Digital maps can be updated
Apart from the fact that traditional maps are less convenient and less interactive and therefore less efficient than digital maps, one of the main reasons traditional paper maps are being superseded by digital maps, is that a paper map cannot be updated. On average, 5% of roads are altered in some way every year. So with a paper map that’s only 2 years old, you have close to a 1 in 10 chance of being wrongly directed with each reading you take! In fact, given the time-lag between getting the data for the maps and then drawing them up, getting them typeset, printed, distributed and so on; a new paper map is already out of date before the ink on it is dry. The on-going challenge to digital mapmakers is to reduce the delay between a change occurring in the road system and its appearing in the map in your navigation system. The leading digital map suppliers (there are several, of which TeleAtlas and Navteq are the largest) employ literally hundreds of people to meet this challenge and make your digital map as up-to-date and accurate as possible.

More than just directions..
Even the earliest maps enhanced their basic cartography with additional information they hoped would be of interest to their readers. So with medieval maps you often see written across areas on the edges that were as yet unexplored warnings like ‘Hic sunt dracones’ meaning: ‘Here be dragons”. The huge range of information digital maps can provide (with traffic signs, prohibited manoeuvres, vehicle restrictions, post/zip codes, house number ranges, points of interest, tourist information, speed camera data, and much more) is just another example of how much more user-friendly they are than traditional maps. So whereas even the best traditional maps simply show you where you are, and perhaps indicate road signage etc (as it was at the time of printing), digital maps take the information you get to another level altogether:

  • With route calculation – the best route according to the driver’s criteria (speed, scenery, fuel-consumption, etc), distances, points of interest, and so on.

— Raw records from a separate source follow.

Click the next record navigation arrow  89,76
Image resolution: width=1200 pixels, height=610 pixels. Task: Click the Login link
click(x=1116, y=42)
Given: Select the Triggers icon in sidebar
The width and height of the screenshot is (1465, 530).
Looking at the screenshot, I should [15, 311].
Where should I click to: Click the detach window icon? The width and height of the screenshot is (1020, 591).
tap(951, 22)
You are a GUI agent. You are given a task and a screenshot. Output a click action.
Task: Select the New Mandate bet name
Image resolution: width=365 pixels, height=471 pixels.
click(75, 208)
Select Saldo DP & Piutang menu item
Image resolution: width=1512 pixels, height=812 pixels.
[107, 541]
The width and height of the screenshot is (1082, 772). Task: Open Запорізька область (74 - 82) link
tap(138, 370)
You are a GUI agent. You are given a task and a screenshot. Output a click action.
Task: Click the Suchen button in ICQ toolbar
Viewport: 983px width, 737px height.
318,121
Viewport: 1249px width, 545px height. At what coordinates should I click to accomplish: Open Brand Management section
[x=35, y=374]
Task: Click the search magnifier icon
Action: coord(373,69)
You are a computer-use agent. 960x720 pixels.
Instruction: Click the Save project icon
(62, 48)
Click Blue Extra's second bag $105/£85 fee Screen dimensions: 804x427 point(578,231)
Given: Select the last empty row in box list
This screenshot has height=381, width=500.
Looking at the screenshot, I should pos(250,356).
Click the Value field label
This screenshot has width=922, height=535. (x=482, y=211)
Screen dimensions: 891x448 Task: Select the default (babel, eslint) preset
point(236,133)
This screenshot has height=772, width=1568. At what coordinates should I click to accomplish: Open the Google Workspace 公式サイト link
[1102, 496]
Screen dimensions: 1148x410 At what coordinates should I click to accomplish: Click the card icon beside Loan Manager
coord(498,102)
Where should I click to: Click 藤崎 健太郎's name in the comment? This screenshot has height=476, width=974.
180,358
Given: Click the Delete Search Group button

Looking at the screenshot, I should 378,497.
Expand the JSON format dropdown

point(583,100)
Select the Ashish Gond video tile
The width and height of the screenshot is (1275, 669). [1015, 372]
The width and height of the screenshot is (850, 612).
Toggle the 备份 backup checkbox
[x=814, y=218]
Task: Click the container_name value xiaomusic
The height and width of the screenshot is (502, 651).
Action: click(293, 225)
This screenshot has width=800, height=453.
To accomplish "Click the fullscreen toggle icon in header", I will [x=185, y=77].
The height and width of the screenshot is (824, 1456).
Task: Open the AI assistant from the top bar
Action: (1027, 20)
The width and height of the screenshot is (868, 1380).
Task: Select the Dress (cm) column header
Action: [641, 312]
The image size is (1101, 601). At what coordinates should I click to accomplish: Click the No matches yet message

  • With route guidance – real-time information, for example on traffic flow (and non-flow!) and safety cameras; and support, for example with negotiating complex intersections, preparing you in advance for turn warnings; and much more.

Keeping digital maps up to date

There are 3 main ways to collect the data to develop and update digital maps:

  1. Fieldwork. Data collectors driving the road networks of the world, recording changes and discrepancies.

  2. Analysis of aerial and satellite imagery.

  3. Customer feedback. At TomTom, for example, any map feedback from customers via the website are reported to TeleAtlas, who look into every single case and , where appropriate, actually send inspectors out to physically check the locations.